Perhaps some (not all-inclusive) examples are in order?:
– Environmental: climate change, carbon emission reduction, deforestation, water pollution.
– Social: gender and diversity inclusion; human rights; community relations.
– Safety: hazardous waste management; extractive regulations and impacts.
– Governance: board and exec comp and management; political contributions and lobbying; donations.
For ease of reference, I’ll use the term, “ESG,” to cover all of these concepts.
Naturally, different industries will naturally approach ESG in different ways. (e.g., US sanctions applied against Chinese cotton produced by (alleged) indentured servitude may be less relevant to an oil and gas company than to a textiles company.)

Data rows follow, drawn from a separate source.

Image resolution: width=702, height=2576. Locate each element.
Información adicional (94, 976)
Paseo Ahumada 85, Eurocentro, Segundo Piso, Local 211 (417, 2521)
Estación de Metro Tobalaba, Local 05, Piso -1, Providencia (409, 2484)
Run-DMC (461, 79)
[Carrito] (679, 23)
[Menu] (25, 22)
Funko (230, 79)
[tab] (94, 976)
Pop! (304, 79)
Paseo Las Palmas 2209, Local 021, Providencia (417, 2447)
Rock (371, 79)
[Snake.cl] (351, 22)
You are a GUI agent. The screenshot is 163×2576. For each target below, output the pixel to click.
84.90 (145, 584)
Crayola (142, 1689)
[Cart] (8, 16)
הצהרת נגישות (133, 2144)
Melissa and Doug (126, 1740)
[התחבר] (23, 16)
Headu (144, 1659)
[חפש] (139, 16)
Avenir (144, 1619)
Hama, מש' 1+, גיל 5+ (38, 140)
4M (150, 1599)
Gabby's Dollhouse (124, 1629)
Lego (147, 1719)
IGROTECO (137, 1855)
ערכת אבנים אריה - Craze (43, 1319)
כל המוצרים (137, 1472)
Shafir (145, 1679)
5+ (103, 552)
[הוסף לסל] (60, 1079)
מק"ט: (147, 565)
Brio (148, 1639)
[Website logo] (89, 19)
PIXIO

Why should you care? Cost and risk reduction.
Mandatory disclosure requirements are nothing new. (Think: conflicts minerals (US); modern slavery statements (UK); etc.) However, beyond your regulators, a variety of other third parties are now demanding ESG-type disclosures:
– Investors are increasingly applying factors (that are non-financial and not regulatorily required) as part of their analysis process to identify material risks and growth opportunities.
– Customers (and even some suppliers!) are increasingly demanding adherence to (evolving) ESG standards.
– Your competition may increasingly be making disclosures in their annual reports or in a standalone sustainability report.
Yours truly has even seen banks provide interest rate reductions for positive ESG ratings!
Of course, you don’t want to be an outlier in your sector. (Outliers become targets for regulators and activists.)